### [TASK STATEMENT]
For this exercise, reproduce only the lines from the one holding "Where should I click to: Open" through the final line of the data below, exactly, and omit pictures.

*** Opening of INPUT MATERIAL ***

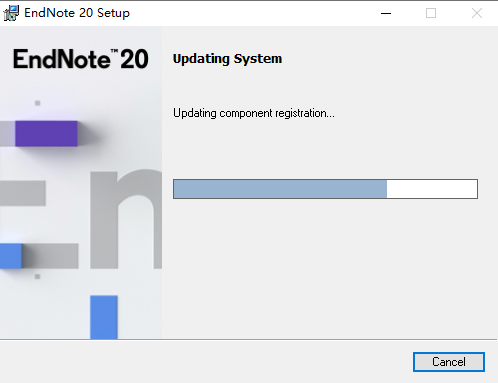Viewport: 498px width, 383px height.
Task: Click the tiny gray square below the blue block
Action: pos(37,276)
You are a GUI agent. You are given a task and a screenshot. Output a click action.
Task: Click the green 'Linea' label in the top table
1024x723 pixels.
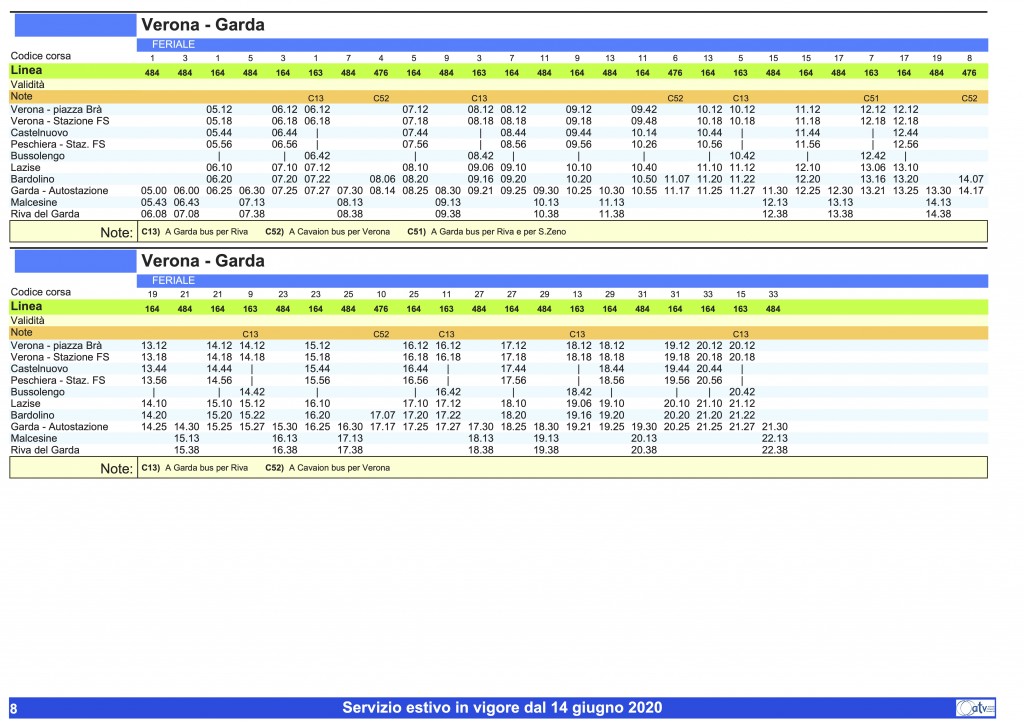(x=27, y=71)
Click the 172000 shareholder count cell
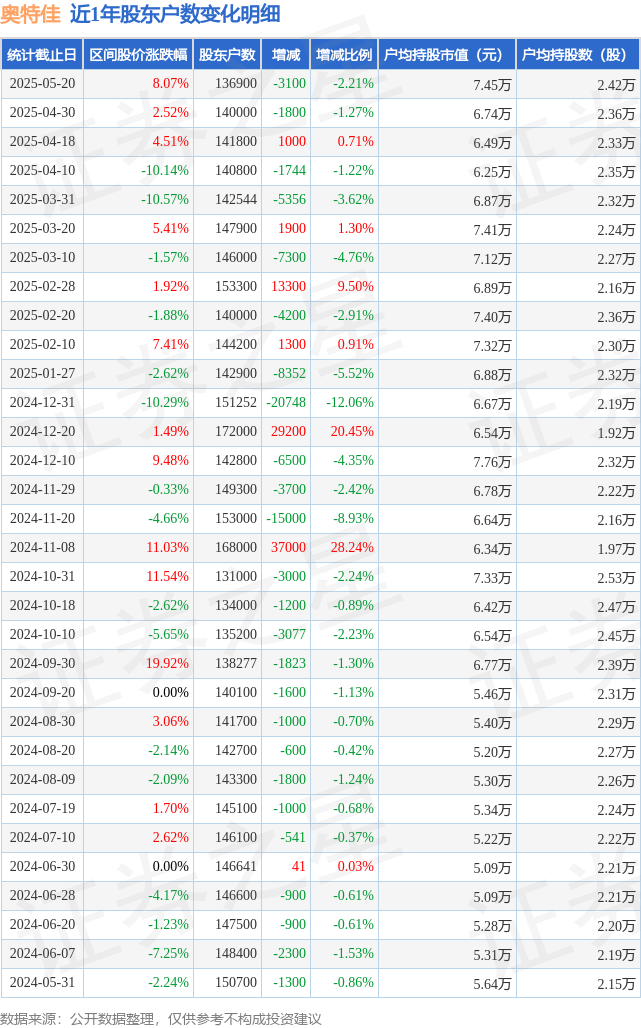 coord(236,431)
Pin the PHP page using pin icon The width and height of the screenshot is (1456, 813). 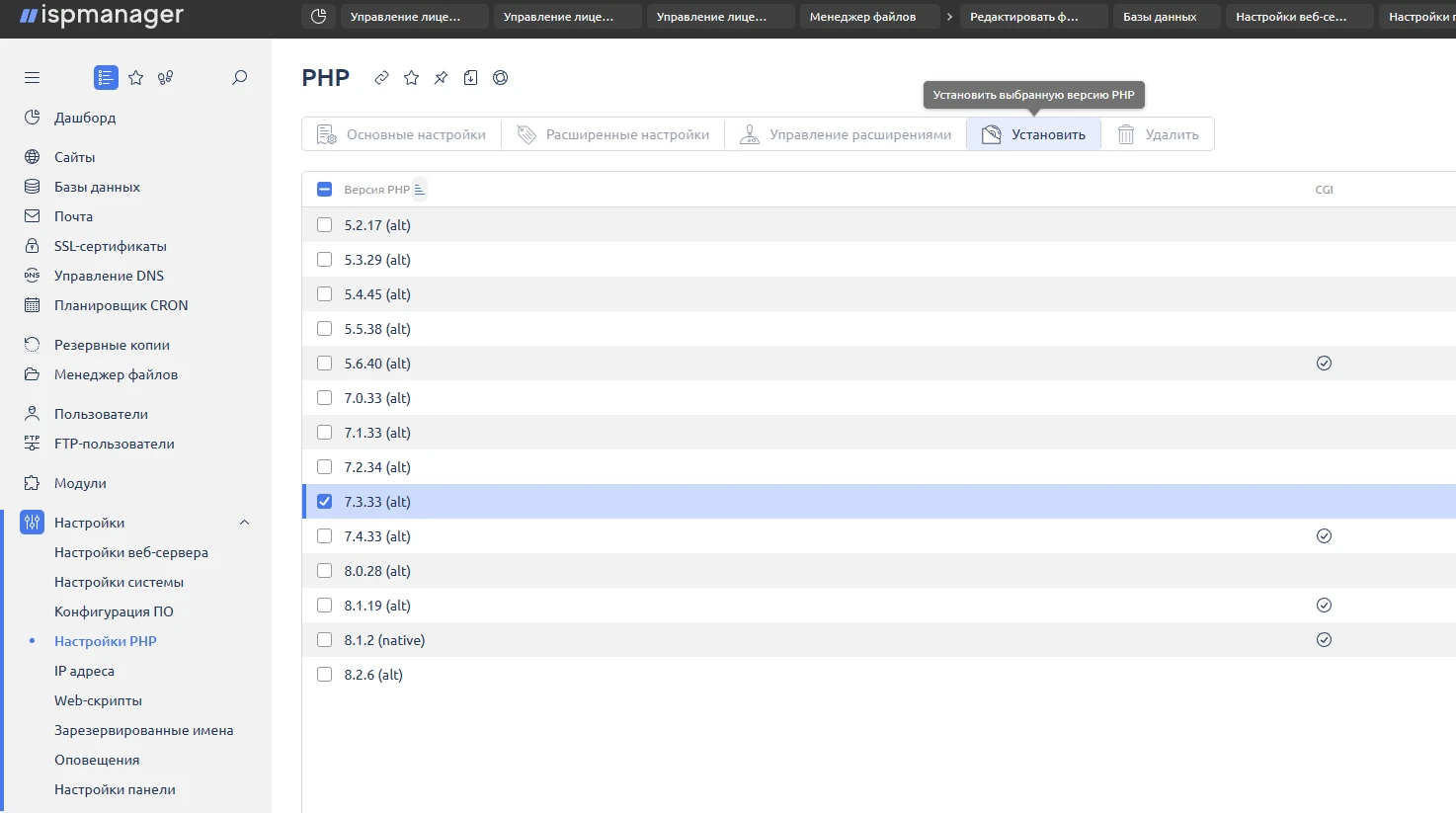tap(441, 78)
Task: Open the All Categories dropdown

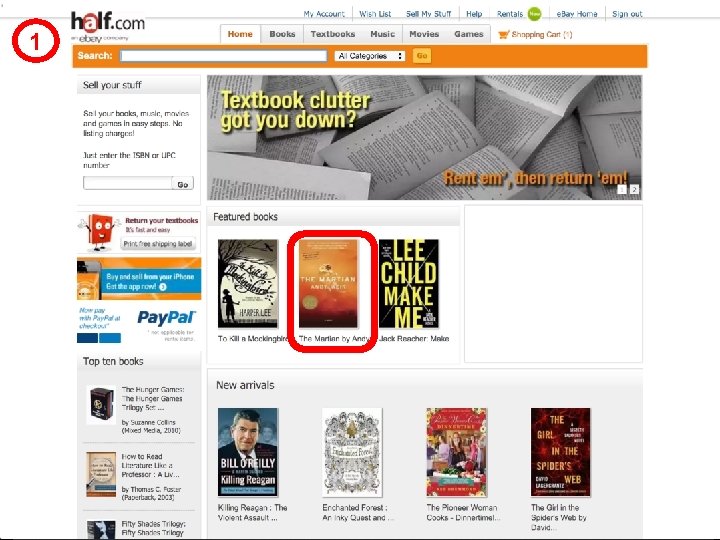Action: pyautogui.click(x=370, y=56)
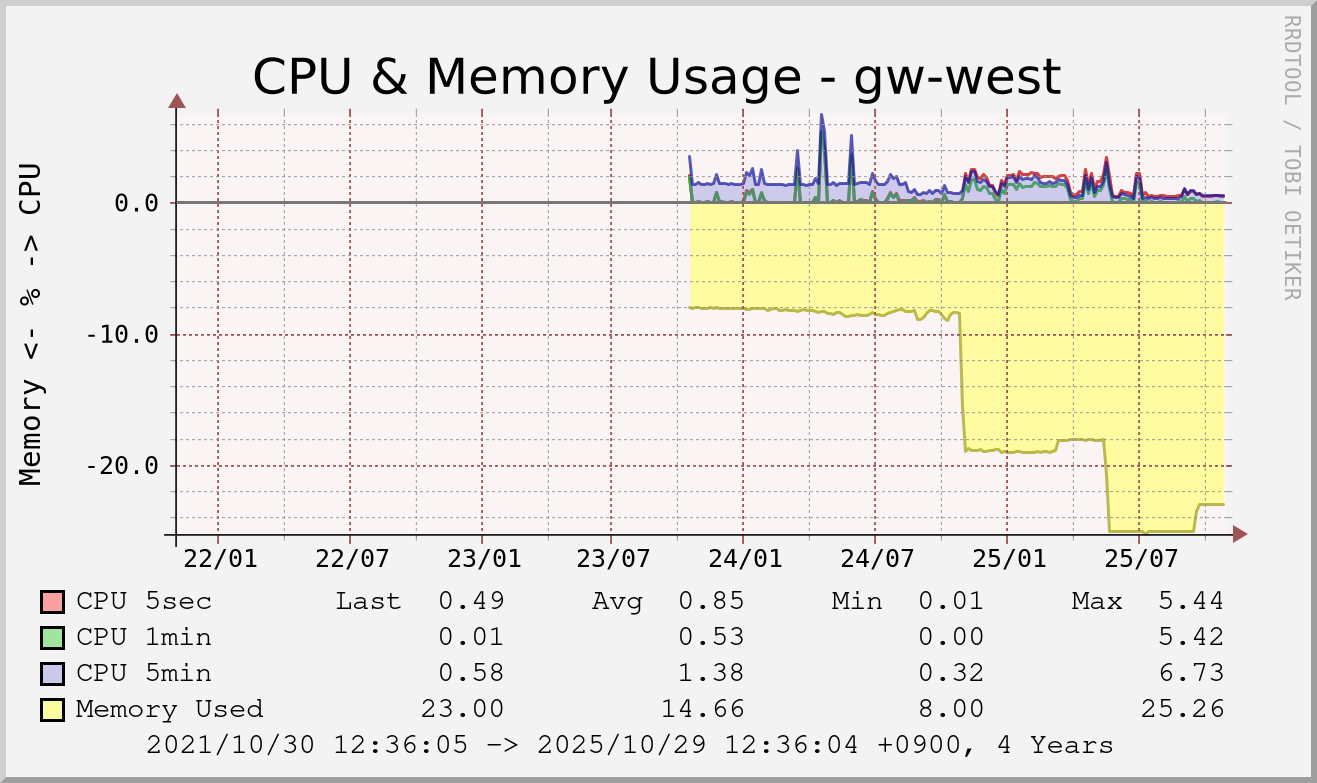
Task: Click the 25/07 x-axis tick label
Action: coord(1138,558)
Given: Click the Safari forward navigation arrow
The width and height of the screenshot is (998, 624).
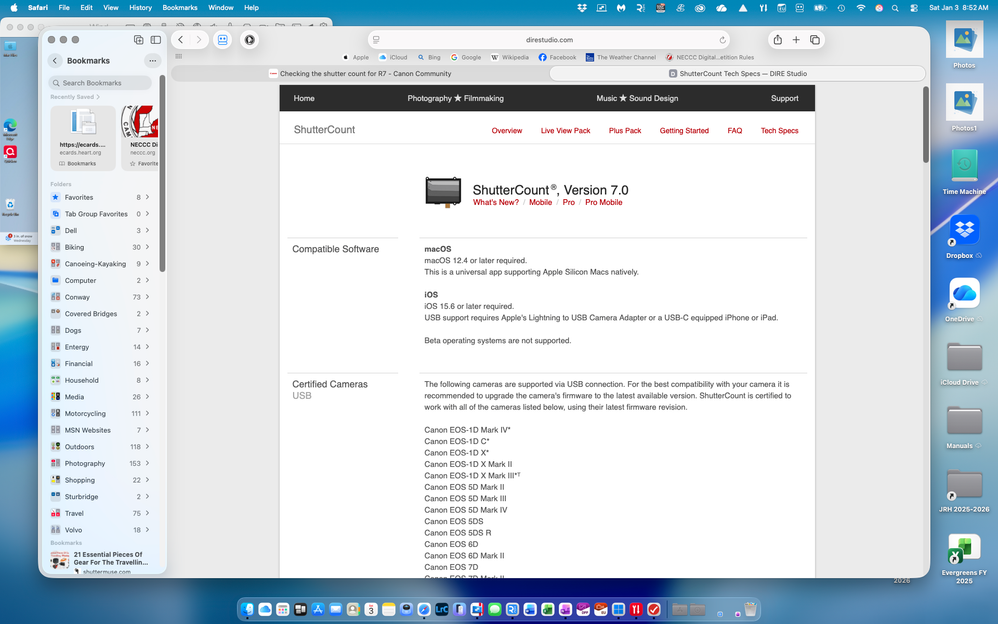Looking at the screenshot, I should click(199, 40).
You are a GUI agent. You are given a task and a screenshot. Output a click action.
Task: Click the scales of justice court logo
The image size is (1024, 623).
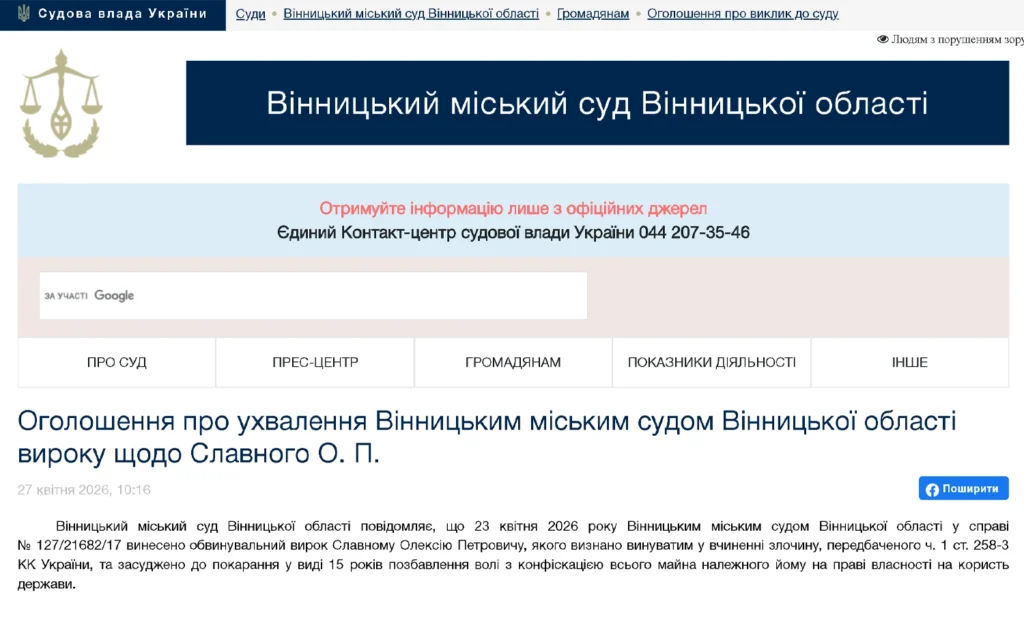pos(62,104)
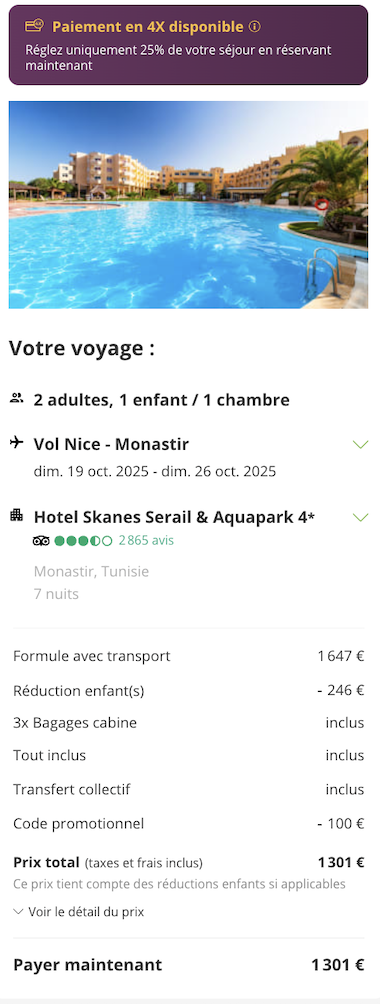Click the Prix total 1 301 € amount

pyautogui.click(x=341, y=862)
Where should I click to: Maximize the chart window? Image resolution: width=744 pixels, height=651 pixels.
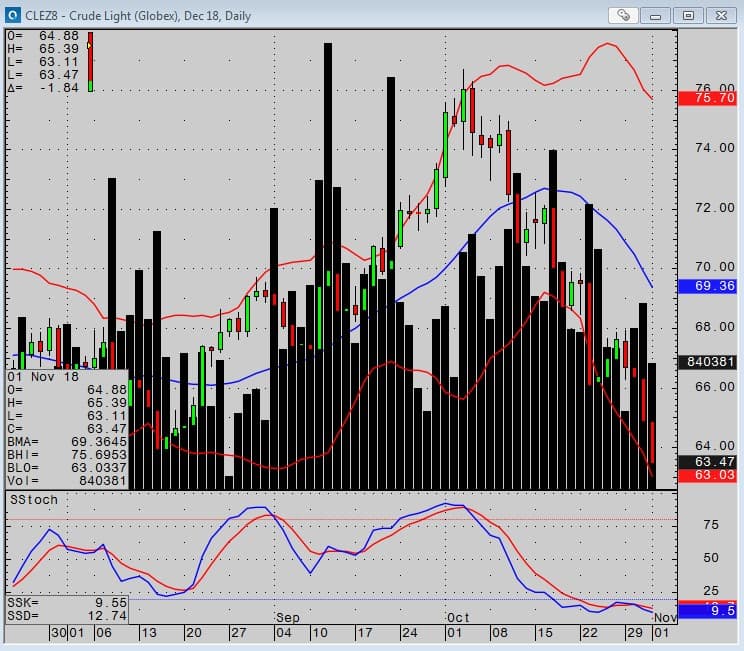(x=688, y=15)
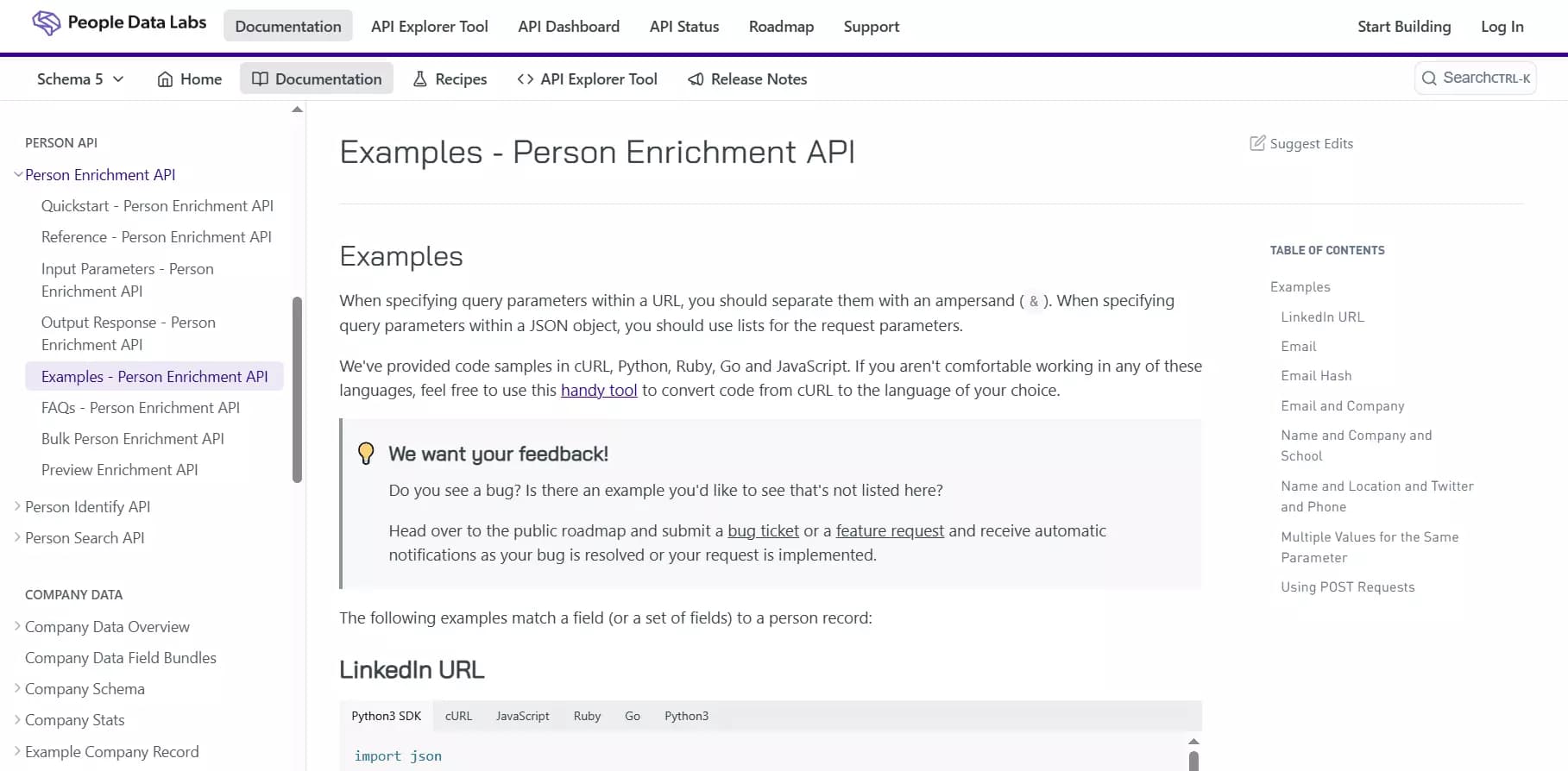The image size is (1568, 771).
Task: Jump to Email Hash in table of contents
Action: tap(1316, 375)
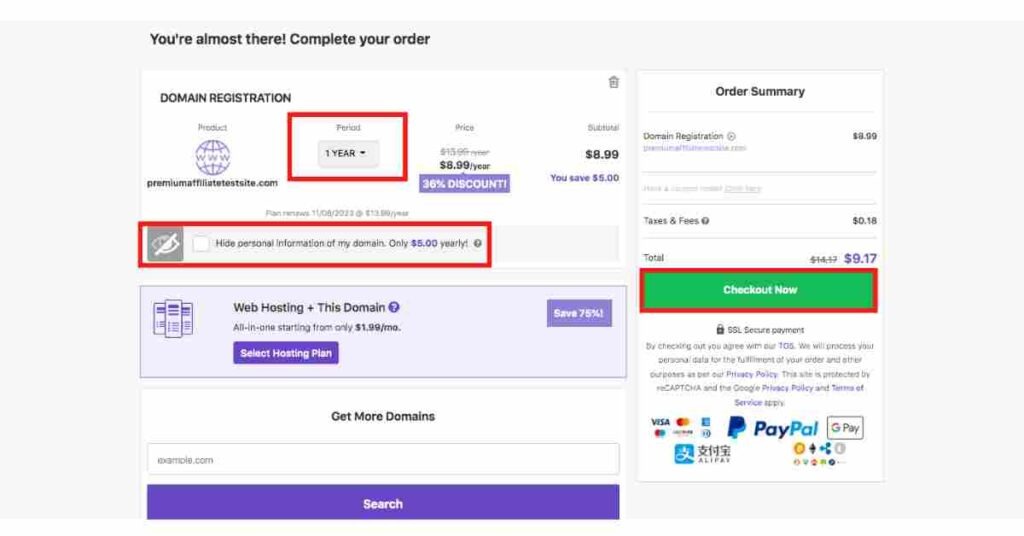Click the Save 75%! badge
The image size is (1024, 536).
click(x=579, y=313)

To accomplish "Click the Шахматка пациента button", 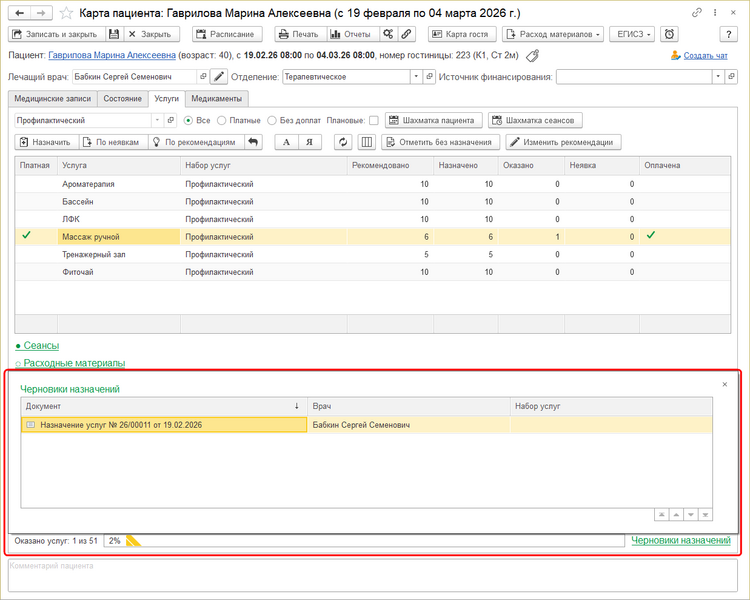I will coord(433,120).
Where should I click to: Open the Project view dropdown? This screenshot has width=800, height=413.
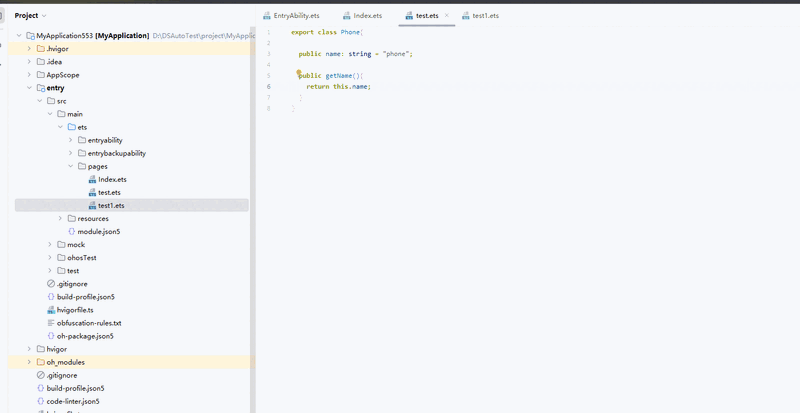[x=44, y=16]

*** Close of INPUT MATERIAL ***

### [YOUR RESPONSE]
Where should I click to: Open the Project view dropdown? This screenshot has width=800, height=413.
[x=44, y=16]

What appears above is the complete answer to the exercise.